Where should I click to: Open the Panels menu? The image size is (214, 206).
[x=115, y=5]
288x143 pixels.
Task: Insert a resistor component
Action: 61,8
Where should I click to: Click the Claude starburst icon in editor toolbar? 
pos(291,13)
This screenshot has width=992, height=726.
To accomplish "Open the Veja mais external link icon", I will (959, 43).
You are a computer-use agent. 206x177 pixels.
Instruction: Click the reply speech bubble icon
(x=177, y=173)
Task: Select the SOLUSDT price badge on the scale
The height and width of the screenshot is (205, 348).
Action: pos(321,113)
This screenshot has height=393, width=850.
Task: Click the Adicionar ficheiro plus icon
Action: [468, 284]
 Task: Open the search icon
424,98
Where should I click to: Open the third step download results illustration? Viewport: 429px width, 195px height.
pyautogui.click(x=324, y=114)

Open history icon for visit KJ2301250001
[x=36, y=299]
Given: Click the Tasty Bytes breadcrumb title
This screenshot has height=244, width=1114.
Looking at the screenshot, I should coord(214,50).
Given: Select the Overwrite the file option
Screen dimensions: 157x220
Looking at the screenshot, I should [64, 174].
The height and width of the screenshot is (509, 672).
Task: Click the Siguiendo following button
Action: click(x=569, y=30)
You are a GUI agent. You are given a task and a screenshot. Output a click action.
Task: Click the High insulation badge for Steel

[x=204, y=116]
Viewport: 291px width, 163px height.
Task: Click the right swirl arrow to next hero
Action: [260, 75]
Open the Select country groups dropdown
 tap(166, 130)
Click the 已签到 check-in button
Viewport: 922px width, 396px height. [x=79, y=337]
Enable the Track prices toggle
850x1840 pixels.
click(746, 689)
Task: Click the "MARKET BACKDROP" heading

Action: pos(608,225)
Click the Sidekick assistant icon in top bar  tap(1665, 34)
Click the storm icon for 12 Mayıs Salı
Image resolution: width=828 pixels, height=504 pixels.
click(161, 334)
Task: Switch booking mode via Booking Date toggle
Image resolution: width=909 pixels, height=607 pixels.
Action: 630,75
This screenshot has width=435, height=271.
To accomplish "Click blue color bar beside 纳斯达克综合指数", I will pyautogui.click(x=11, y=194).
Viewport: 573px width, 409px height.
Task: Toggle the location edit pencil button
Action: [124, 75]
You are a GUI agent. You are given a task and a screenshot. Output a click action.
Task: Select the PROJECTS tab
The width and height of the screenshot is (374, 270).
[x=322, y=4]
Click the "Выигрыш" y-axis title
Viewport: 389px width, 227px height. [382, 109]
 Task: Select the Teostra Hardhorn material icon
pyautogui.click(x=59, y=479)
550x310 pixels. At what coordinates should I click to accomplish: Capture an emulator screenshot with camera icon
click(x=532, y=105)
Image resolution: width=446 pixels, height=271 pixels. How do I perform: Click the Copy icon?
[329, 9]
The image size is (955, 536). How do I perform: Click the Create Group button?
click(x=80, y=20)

• • • • • • •

• Description of the task
The full set of lines above should be retyped without a single change.

• Your response
Where should I click to: Open the Panels menu? The image size is (214, 206).
[x=115, y=5]
288x143 pixels.
Task: Insert a resistor component
Action: 61,8
Where should I click to: Click the Claude starburst icon in editor toolbar? 
pos(291,13)
This screenshot has width=992, height=726.
To accomplish "Open the Veja mais external link icon", I will (959, 43).
You are a computer-use agent. 206x177 pixels.
Instruction: Click the reply speech bubble icon
(x=177, y=173)
Task: Select the SOLUSDT price badge on the scale
The height and width of the screenshot is (205, 348).
Action: pos(321,113)
This screenshot has height=393, width=850.
Task: Click the Adicionar ficheiro plus icon
Action: [468, 284]
 Task: Open the search icon
424,98
Where should I click to: Open the third step download results illustration? Viewport: 429px width, 195px height.
pyautogui.click(x=324, y=114)

Open history icon for visit KJ2301250001
[x=36, y=299]
Given: Click the Tasty Bytes breadcrumb title
This screenshot has height=244, width=1114.
Looking at the screenshot, I should coord(214,50).
Given: Select the Overwrite the file option
Screen dimensions: 157x220
Looking at the screenshot, I should [64, 174].
The height and width of the screenshot is (509, 672).
Task: Click the Siguiendo following button
Action: click(x=569, y=30)
You are a GUI agent. You are given a task and a screenshot. Output a click action.
Task: Click the High insulation badge for Steel

[x=204, y=116]
Viewport: 291px width, 163px height.
Task: Click the right swirl arrow to next hero
Action: [260, 75]
Open the Select country groups dropdown
 tap(166, 130)
Click the 已签到 check-in button
Viewport: 922px width, 396px height. [x=79, y=337]
Enable the Track prices toggle
850x1840 pixels.
click(746, 689)
Task: Click the "MARKET BACKDROP" heading

Action: pos(608,225)
Click the Sidekick assistant icon in top bar  tap(1665, 34)
Click the storm icon for 12 Mayıs Salı
Image resolution: width=828 pixels, height=504 pixels.
click(161, 334)
Task: Switch booking mode via Booking Date toggle
Image resolution: width=909 pixels, height=607 pixels.
Action: 630,75
This screenshot has width=435, height=271.
To accomplish "Click blue color bar beside 纳斯达克综合指数", I will pyautogui.click(x=11, y=194).
Viewport: 573px width, 409px height.
Task: Toggle the location edit pencil button
Action: [124, 75]
You are a GUI agent. You are given a task and a screenshot. Output a click action.
Task: Select the PROJECTS tab
The width and height of the screenshot is (374, 270).
[x=322, y=4]
Click the "Выигрыш" y-axis title
Viewport: 389px width, 227px height. [382, 109]
 Task: Select the Teostra Hardhorn material icon
pyautogui.click(x=59, y=479)
550x310 pixels. At what coordinates should I click to accomplish: Capture an emulator screenshot with camera icon
click(x=532, y=105)
Image resolution: width=446 pixels, height=271 pixels. How do I perform: Click the Copy icon?
[329, 9]
The image size is (955, 536). How do I perform: Click the Create Group button?
click(x=80, y=20)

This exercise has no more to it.